The Seafield Baths continued to be used through most of the 19th century. They were still operational in the 1870s. Thomas Aitken, a Leith merchant, owned the property by that date and his daughters were the hotel and baths keepers. By the early 1880s Miss M Aitken had opened a shop selling spirits at the corner section which is when a doorway here was presumably inserted. The baths were reduced in size and by 1900 there were no longer used as baths, the remaining parts of the property becoming flats. Catherine Aitken was still running the corner property as a public house in 1914.

John Paterson (?-1832) who designed the baths is probably best known as an architect of country houses in the late 18th and early 19th centuries. A native of Edinburgh, he moved to Elgin for a number of years but returned to Edinburgh where he was appointed clerk of works to the University of Edinburgh, through the offices of Robert Adam. After the death of Adam he became the leading practitioner of the 'Castle Style' in his country house designs. He was equally accomplished in the classical style and produced a number of fine classical interiors. He was particularly fond of oval and circular rooms which the original plan for Seafield Baths demonstrates, with an oval plunge bath for gentlemen, circular hot baths for ladies, and a circular stair well and a fine circular room on the corner at first floor level.

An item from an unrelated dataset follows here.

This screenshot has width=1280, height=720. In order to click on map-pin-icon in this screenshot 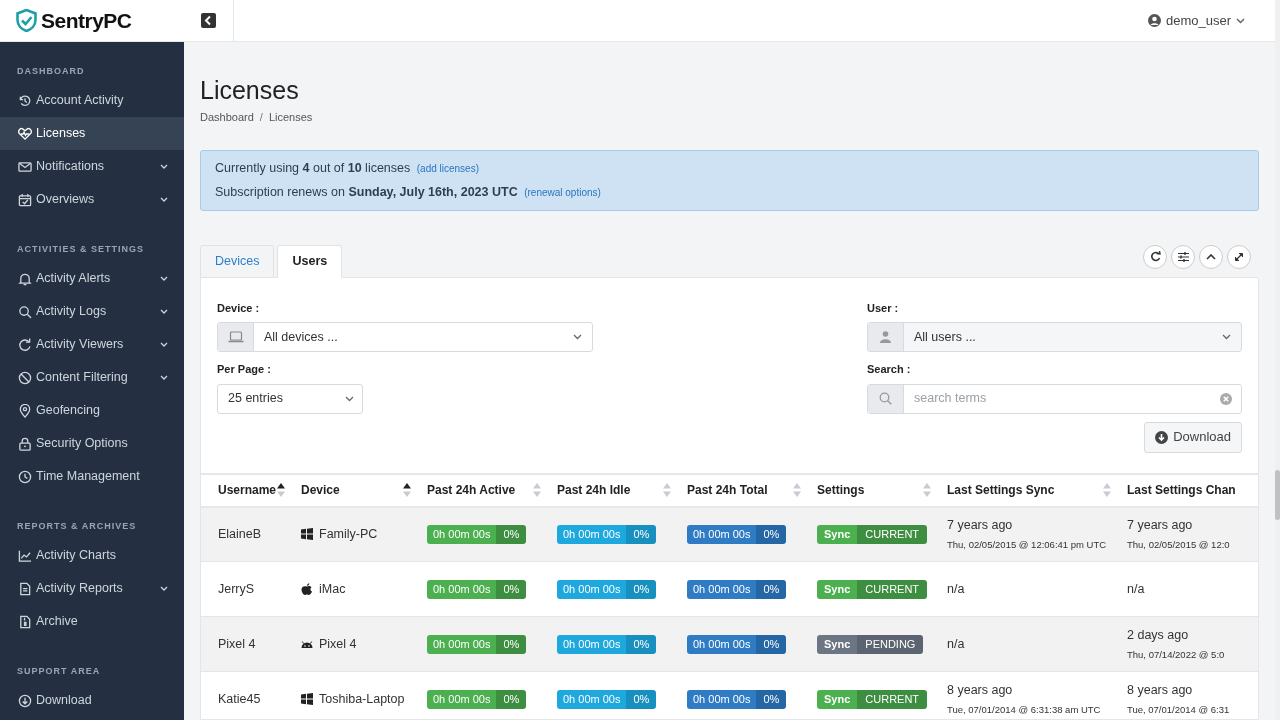, I will do `click(25, 410)`.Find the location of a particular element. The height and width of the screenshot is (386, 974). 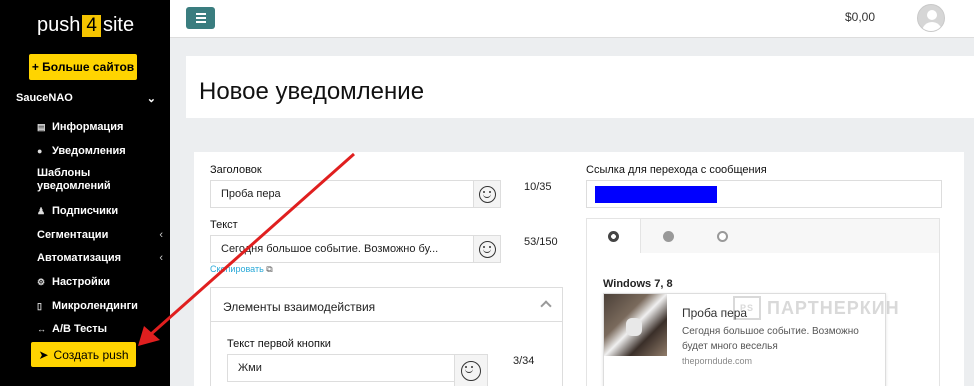

sidebar-item-label: Микролендинги is located at coordinates (95, 306).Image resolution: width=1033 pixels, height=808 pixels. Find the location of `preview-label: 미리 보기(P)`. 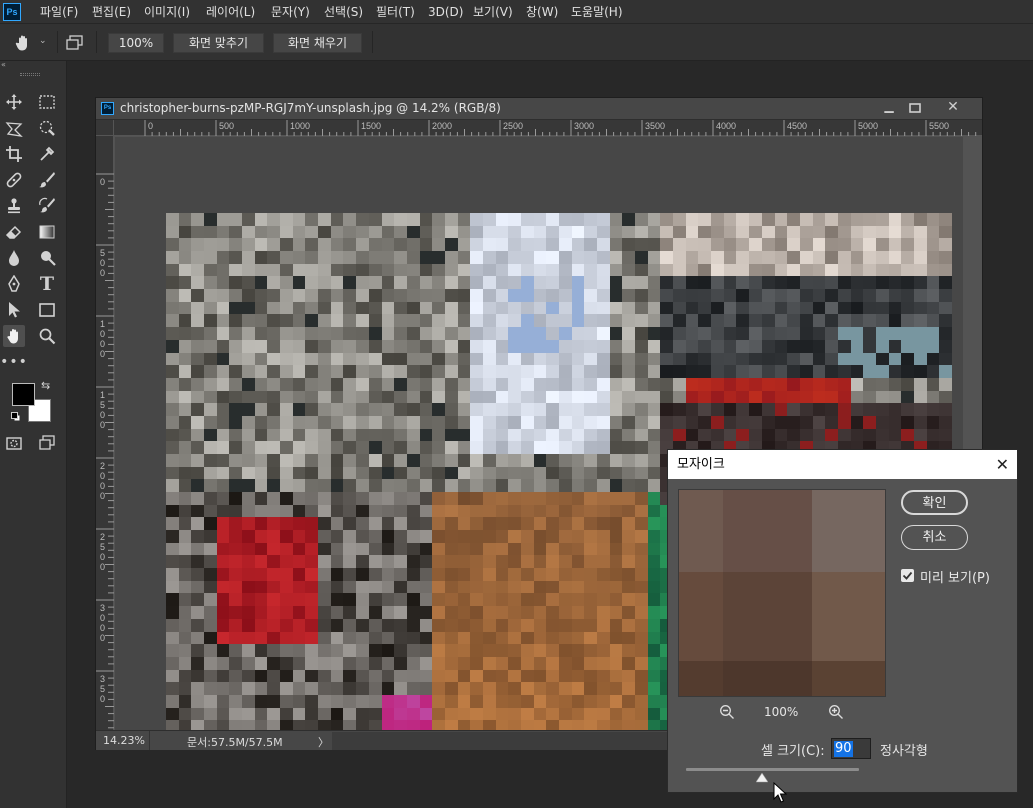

Very few of Paterson's public buildings survive and this underlines the importance of the former baths. On stylistic grounds the former Leith Bank in Bernard Street has been attributed to him and there are echoes of the bank in the Seafield building in the prominent central dome. The commission for the baths led to further work in this area as he drew up a feuing plan with elevations for developing the Seafield Estate shortly after their completion.

Listed building record updated 2014.